En recrudescence depuis ces dernières années, les cyberattaques sont de plus en plus fréquentes et perfectionnées dans toutes les industries. Les entreprises qui utilisent l’Edge Computing risquent de perdre plus que des données en cas d’attaque. Voici les questions qu’elles doivent se poser pour mieux se protéger contre les pirates informatiques.

L’Edge Computing est l’un de ses principaux atouts. En réduisant le temps de latence entre la collecte et la restitution des données, il aide les entreprises à optimiser leurs lignes de production et à gagner en efficacité et agilité. L’impact d’une faille de sécurité dans l’équipement Edge peut se répercuter sur les installations de production et les chaînes d’approvisionnement, faisant baisser la productivité et les revenus. Elaborer une stratégie de sécurité appliquée à l’Edge Computing commence par se poser les bonnes questions :

Les logiciels de l’applicatif hébergé dans un équipement Edge est-il sécurisé ?

A la base de tous les services Edge, le logiciel présente un fort enjeu de sécurité. Les systèmes de sécurité peuvent être considérés comme presque complètement obsolètes s’ils fonctionnent avec des logiciels dépassés. Pour éviter cette erreur, les entreprises devraient concevoir des politiques de sécurité conformes aux meilleures pratiques qui permettent d’équilibrer la criticité des mises à jour de sécurité avec tout impact sur la production dans le cadre du calendrier de maintenance. Ce qui implique nécessairement la collaboration entre les opérateurs du site et les experts en sécurité informatique.

En cas de brèche, comment se protéger contre les attaques physiques et numériques ?

Dans le paysage actuel des menaces en constante évolution, les cyberattaques traditionnelles semblent inoffensives par rapport aux attaques massives de logiciels malveillants. Les entreprises qui déploient des systèmes Edge doivent malgré tout, tenir compte à la fois des menaces numériques et physiques lorsqu’elles élaborent une stratégie de sécurité. Dans la plupart des cas, la protection numérique est couverte (assurée ?) par le déploiement d’un logiciel de sécurité – mais la protection physique peut être plus complexe. Si un pirate accède au système physique, des mesures telles que le contrôle d’identité et la gestion des accès (logiques ?) doivent être mises en place pour ajouter un niveau de sécurité supplémentaire et protéger les points de connectivité réels des dispositifs physiques. Cette protection peut également protéger les entreprises contre les menaces internes, comme l’erreur humaine, qui menacent la chaîne logistique.

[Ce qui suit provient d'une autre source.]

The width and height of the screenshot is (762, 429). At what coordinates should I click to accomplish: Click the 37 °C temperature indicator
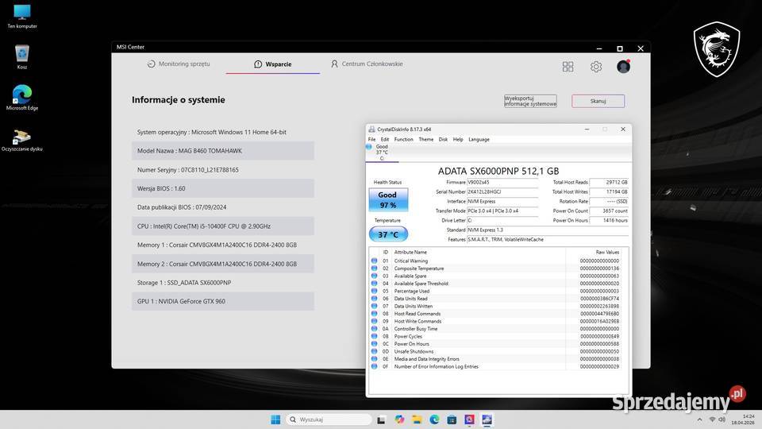(x=387, y=234)
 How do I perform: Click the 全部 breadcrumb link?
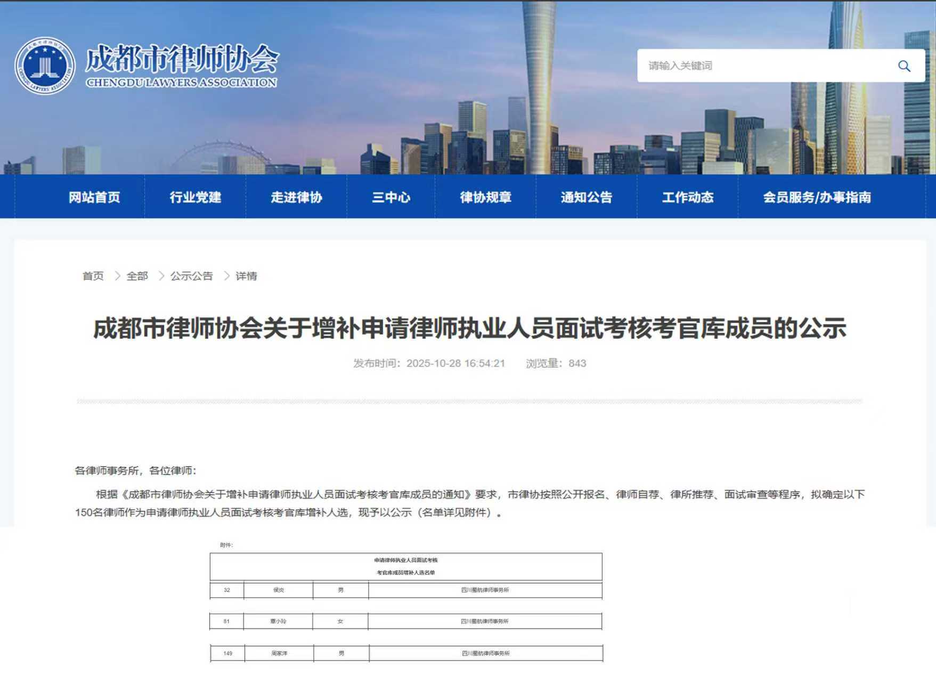tap(137, 276)
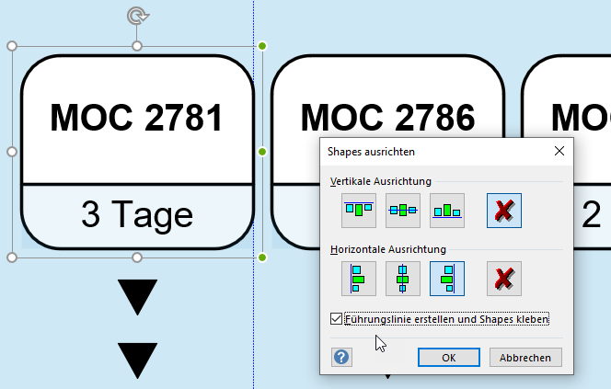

Comment mettre en œuvre de nouvelles solutions pour accroître la protection ?

Deux phases s’imposent : évaluer la situation puis établir une base référentielle comprenant les mesures de sécurité que l’entreprise applique déjà ainsi que les technologies susceptibles de renforcer la protection. Actuellement, il est largement admis que les logiciels de sécurité industriels (OT) sont le moyen le plus éprouvé de sécuriser les systèmes Edge. Contrairement aux idées reçues, les systèmes Edge peuvent fonctionner avec les logiciels de sécurité OT pour les rendre plus efficaces et efficients. En plaçant les solutions de protection à proximité des points de données critiques, les systèmes Edge réduisent le temps nécessaire aux programmes de sécurité pour enregistrer et traiter les risques. Cette capacité est particulièrement bénéfique pour les entreprises qui utilisent des dispositifs d’IdO à grande échelle, car l’équipe informatique peut ne pas disposer des ressources nécessaires pour identifier immédiatement la source du problème au moment d’une brèche de sécurité.

Les aspects physiques et numériques de l’Edge exigent des stratégies de sécurité supplémentaires et complètes pour protéger les données et les assets d’une entreprise contre l’intrusion des pirates informatiques.